Léon Pinault published a variant from Bonnétable, titled Les Oranges, which Ernst Tegethoff translated as Die Pomeranzen. In this tale, a princess wants to eat bitter oranges because she is sick. A farmer's three sons try their luck: the first two offend a poor old woman on their way to the castle and their fruits turn to feces and donkey's ears; while the youngest is kind and courteous and is given a magic wand in return. The poor youth cures the princess, but the king orders him to pasture his hundred hares.

In a variant from Corbières, collected and published by archaeologist Jean Guilaine (fr) with the name Les Cent Lapins Forains, the princess wishes to eat pears. A charcoal-maker's three sons try their luck: the first two insult an old lady (in truth, a fairy) on the road to the castle and their fruits turn into faeces and rats. The third son shows her his basket of pears and the old lady blesses him with her magic. The princess likes the beautiful fruits the poor boy brought, but the king refuses to accept a poor youth as son-in-law, so he tasks him with guarding his royal hares. With the help of a magic whistle and a baton the old lady gives him, he accomplishes the task and the tale concludes with the episode of the sack of lies/truths.

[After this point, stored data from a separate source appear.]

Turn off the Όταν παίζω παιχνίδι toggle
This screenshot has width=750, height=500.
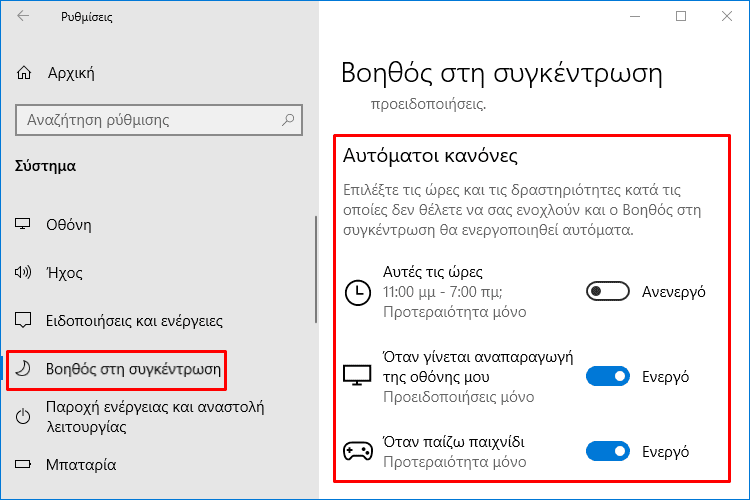(x=607, y=451)
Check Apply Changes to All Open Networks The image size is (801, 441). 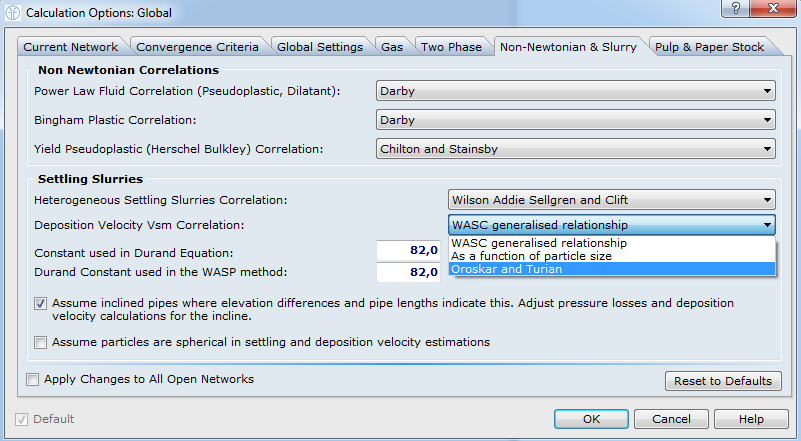click(x=33, y=379)
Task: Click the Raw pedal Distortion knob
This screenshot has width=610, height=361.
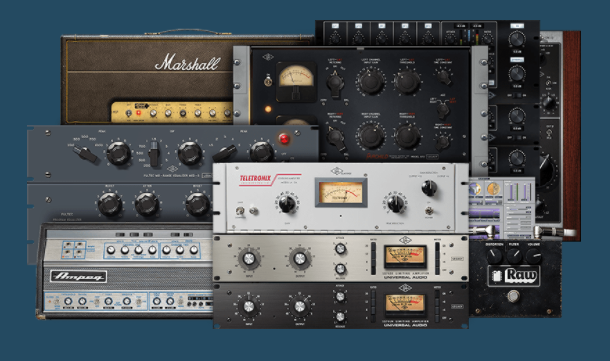Action: (494, 255)
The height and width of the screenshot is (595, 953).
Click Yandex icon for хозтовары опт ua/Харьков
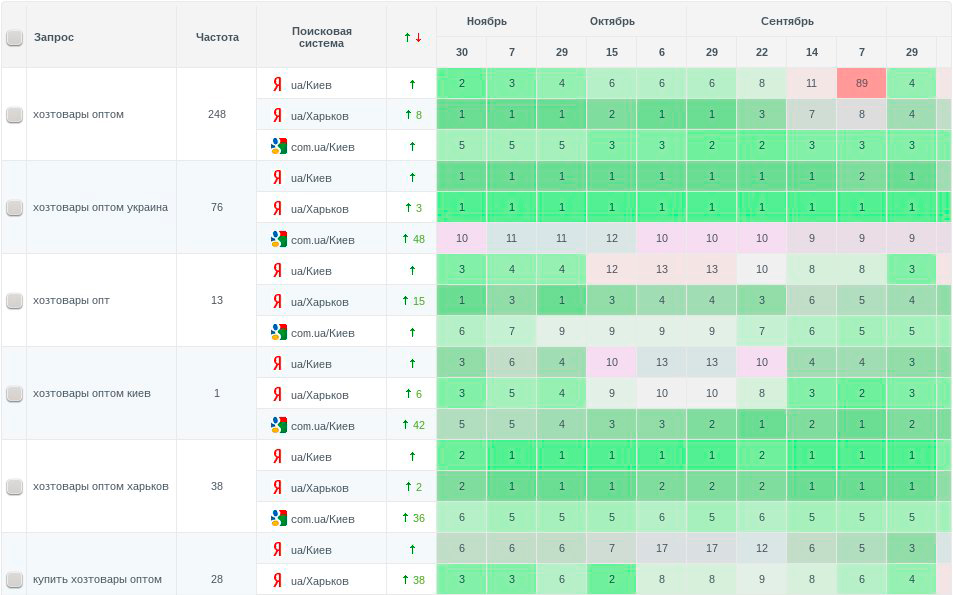pos(277,301)
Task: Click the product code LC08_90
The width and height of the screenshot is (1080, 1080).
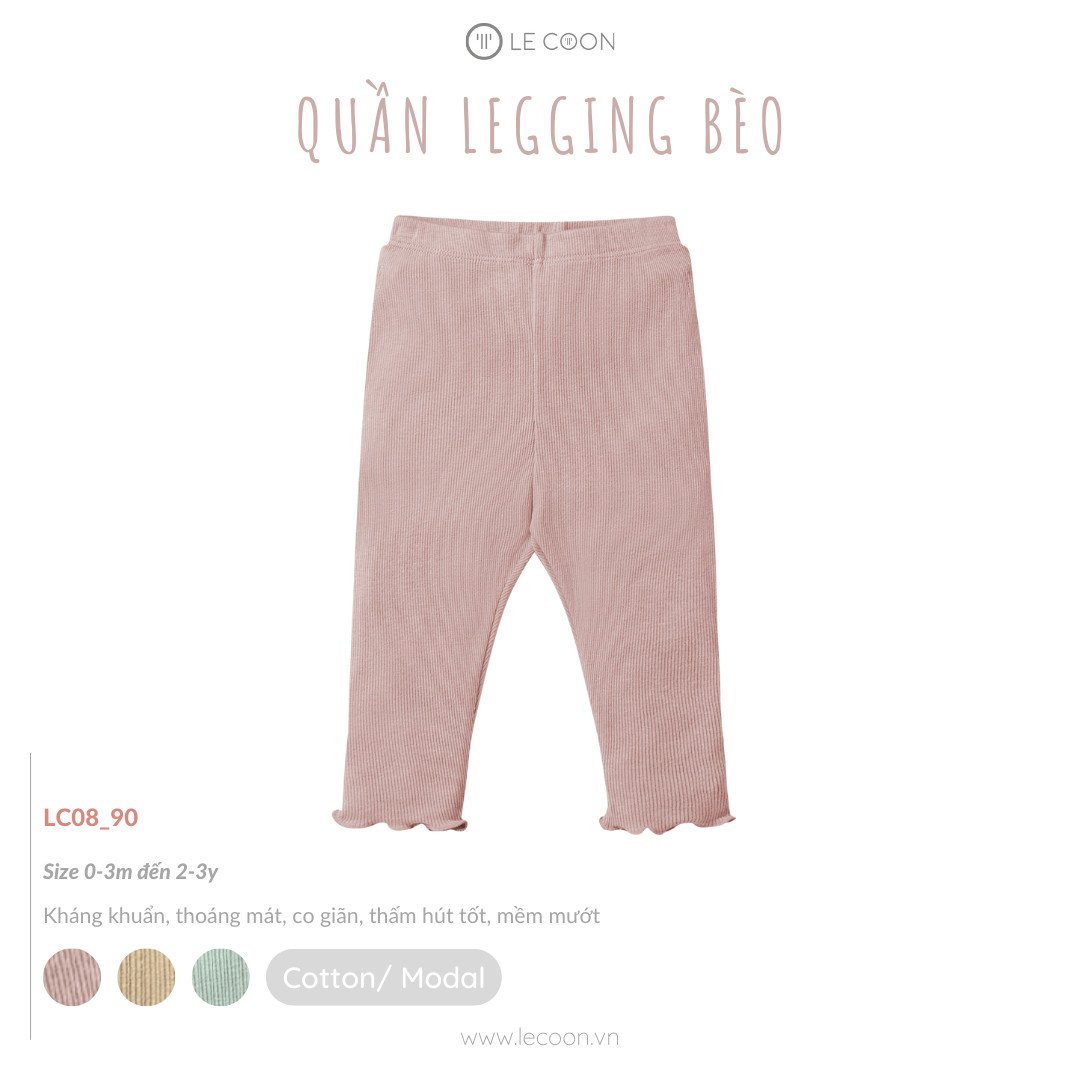Action: (91, 818)
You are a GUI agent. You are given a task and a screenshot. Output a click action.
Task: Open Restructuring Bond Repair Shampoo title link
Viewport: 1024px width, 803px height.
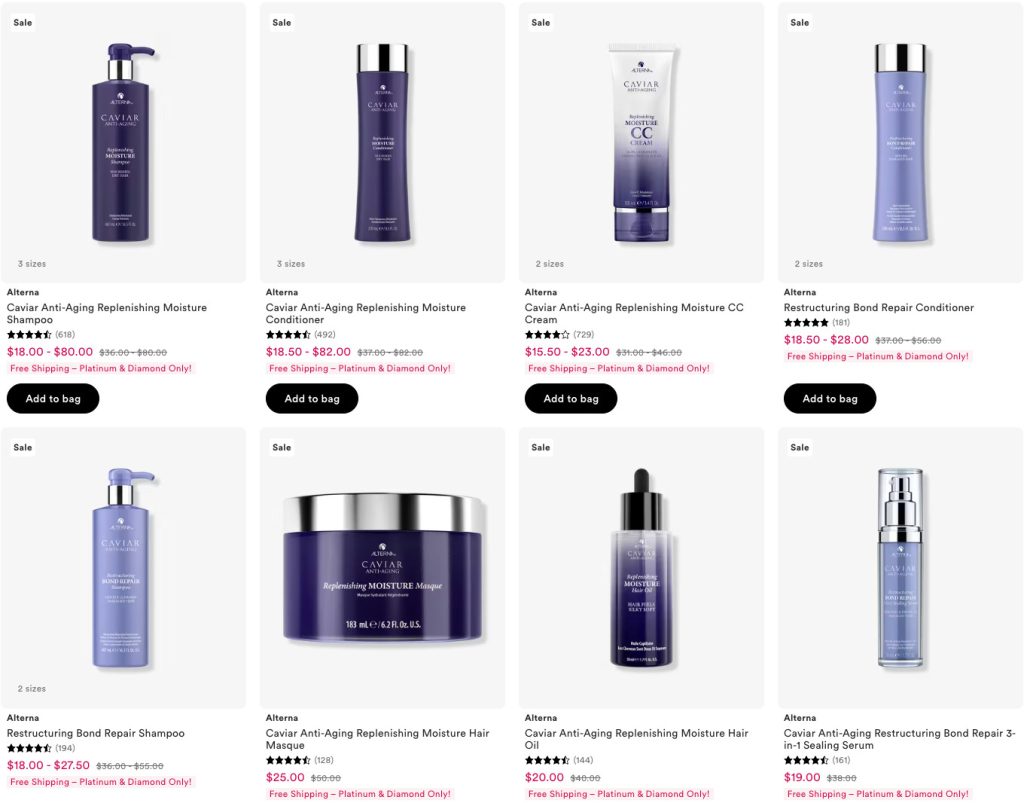coord(95,733)
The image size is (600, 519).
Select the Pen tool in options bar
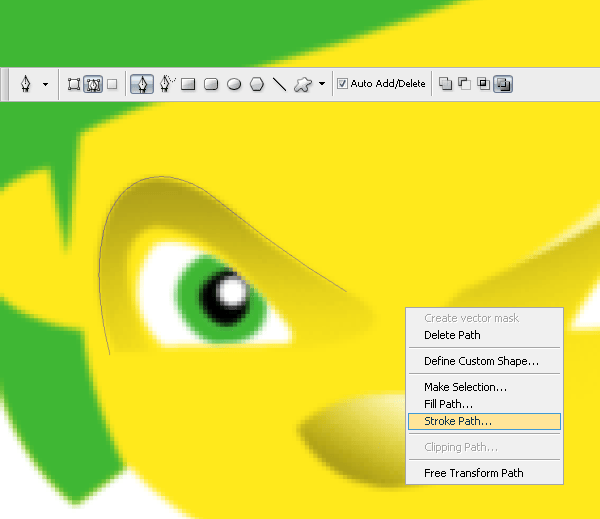(142, 84)
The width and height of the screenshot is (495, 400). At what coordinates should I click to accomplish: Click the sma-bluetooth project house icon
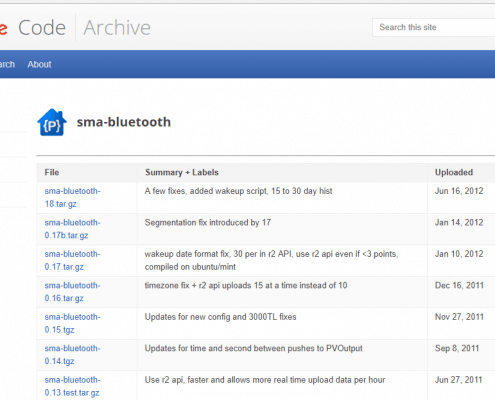coord(52,122)
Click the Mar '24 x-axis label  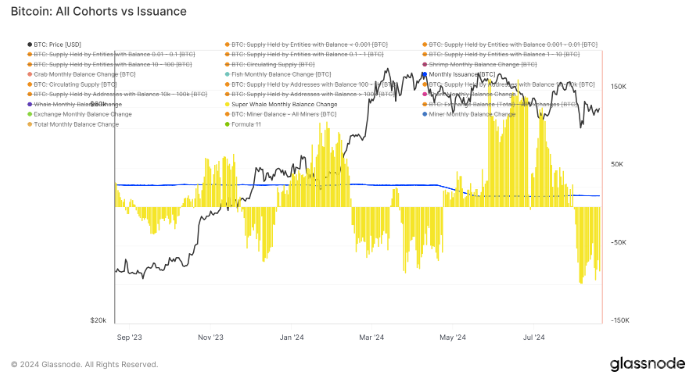point(371,338)
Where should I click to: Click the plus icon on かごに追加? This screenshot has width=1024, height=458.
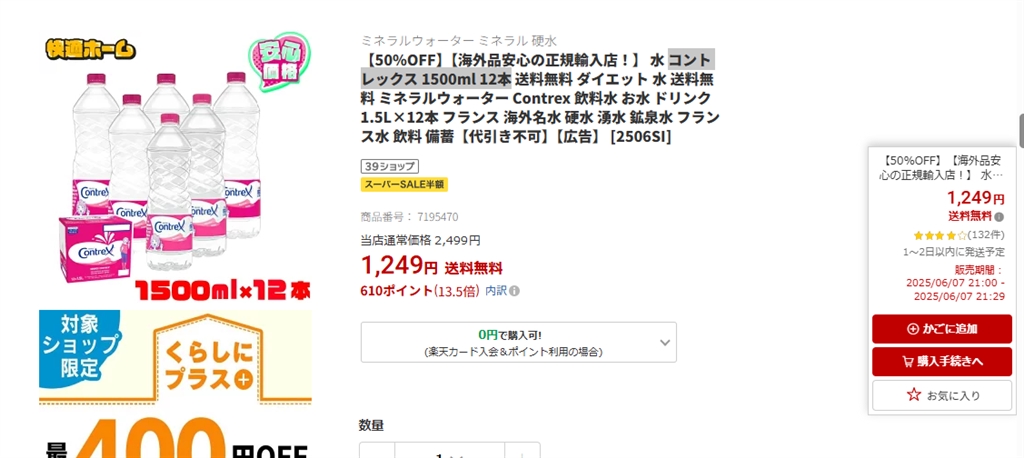pyautogui.click(x=913, y=329)
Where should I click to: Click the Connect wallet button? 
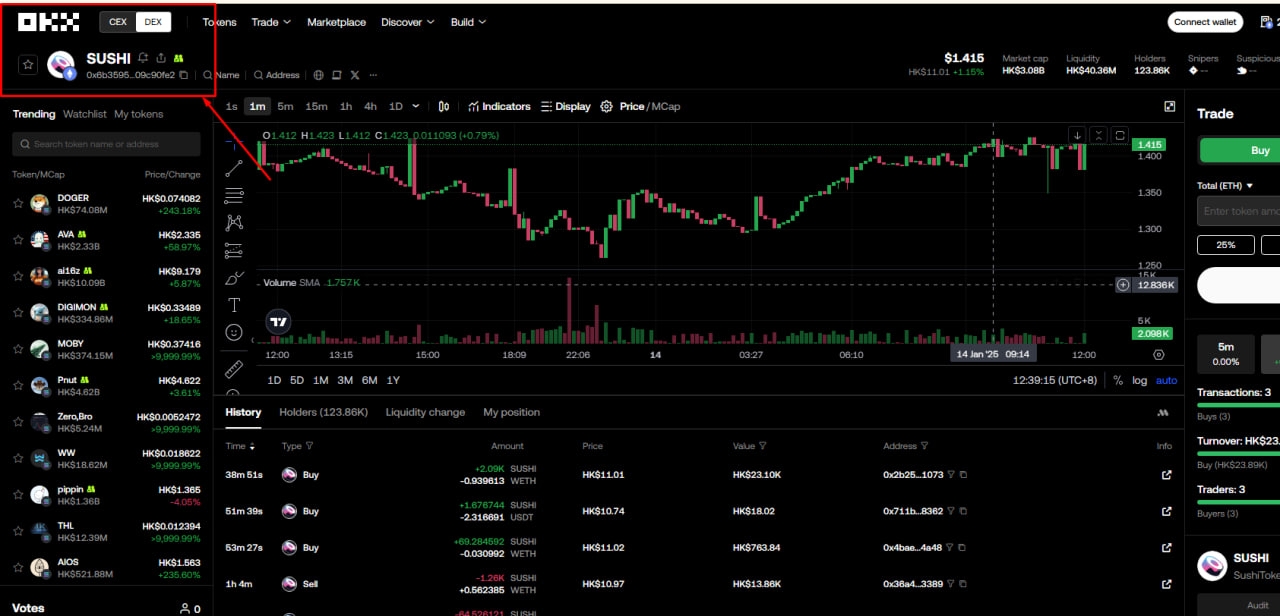[1205, 22]
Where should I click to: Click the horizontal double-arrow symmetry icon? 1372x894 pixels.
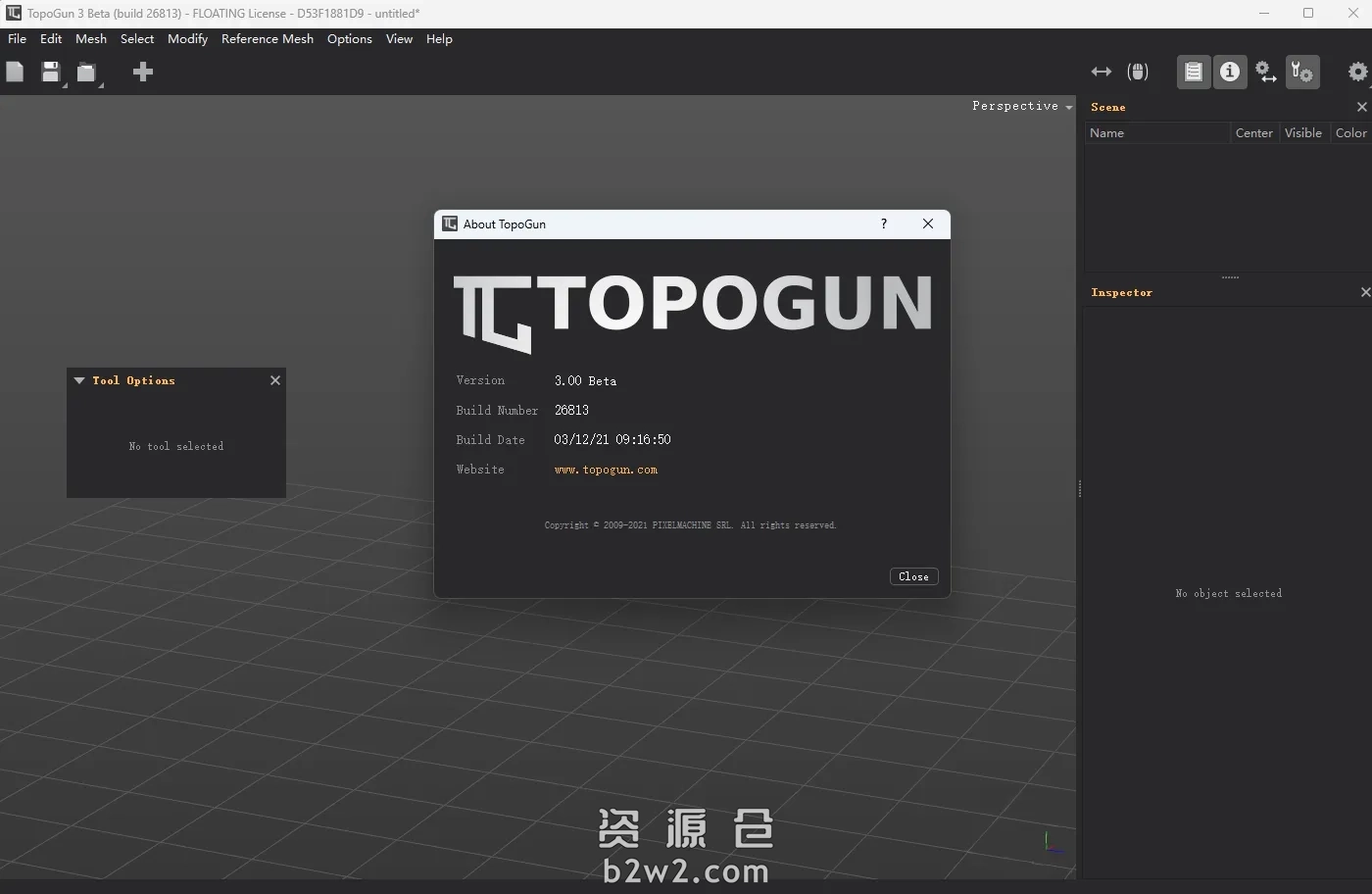click(x=1102, y=72)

In a tale from Provence, The Rabbit-Herd, a king promises his daughter to whoever brings him fresh figs. Three brothers meet an old woman on their way to the castle; the two elders offend the old woman and their figs are turned into heads with horns, while the youngest fulfills the king's request. Not wanting to marry his daughter to a poor man, the king sets him on a task to herd a hundred rabbits in the mountains. The old woman reappears and gives the youth a silver whistle.

===The Netherlands===
Author Charles Deulin published a French-language tale about the Manneken-Pis statue, with a similar title. According to Francis Hindes Groome, the tale was translated into English and published in the Temple Bar. In this tale, titled Manneken, a poor sabot-maker who lives in Brabant gives a pair of sabots to the Wandering Jew and is paid with a peach-stone. He plants the peach-stone in his garden, a peach tree sprouts and it yields peaches all year round. Some time later, the King of the Netherlands announces that he will give his daughter to whoever brings him peaches during wintertime. The sabot-maker's elder sons get a basketful and make their way to the king's castle, when they meet a beggar-woman on the way. They offend her and their peaches turn to acorns and toads. The youngest son, named Peterkin or Crickey, tries his luck and meets the beggar-woman. He tells her he is carrying peaches and the beggar-woman wishes for them to be the finest peaches. Peterkin brings the basket to the king, who eats the fruits. Seeing that a poor sabot-maker's son brought him the fruits, he refuses to make him his son-in-law, and invents a new test for him: to take the king's flock of twelve rabbit, feed them in the forest for three days and return it complete. The beggar-woman appears to him and gives him a silver whistle, with which Peterkin summons the rabbit back to him. A fat lord, the princess (disguised as a milkmaid) and the king himself (disguised as an aboot) try to undermine the boy's efforts, to no avail. At the end of the tale, the king orders Peterkin to fill three surprise bags.